Line by line, restate the material word for word, omitting any image.

── Data records ──

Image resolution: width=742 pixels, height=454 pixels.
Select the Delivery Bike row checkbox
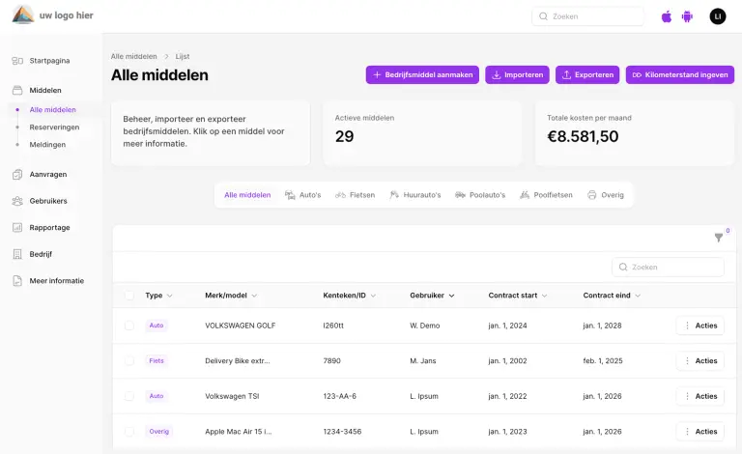129,360
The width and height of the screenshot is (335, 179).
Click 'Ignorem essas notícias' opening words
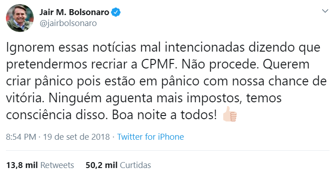click(71, 48)
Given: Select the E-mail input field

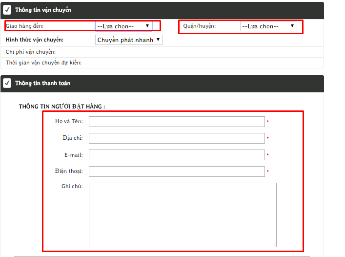Looking at the screenshot, I should (x=177, y=155).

───

> [Task solution]:
Image resolution: width=742 pixels, height=454 pixels.
Select the Delivery Bike row checkbox
129,360
The width and height of the screenshot is (335, 179).
Click 'Ignorem essas notícias' opening words
click(71, 48)
Given: Select the E-mail input field

Looking at the screenshot, I should (x=177, y=155).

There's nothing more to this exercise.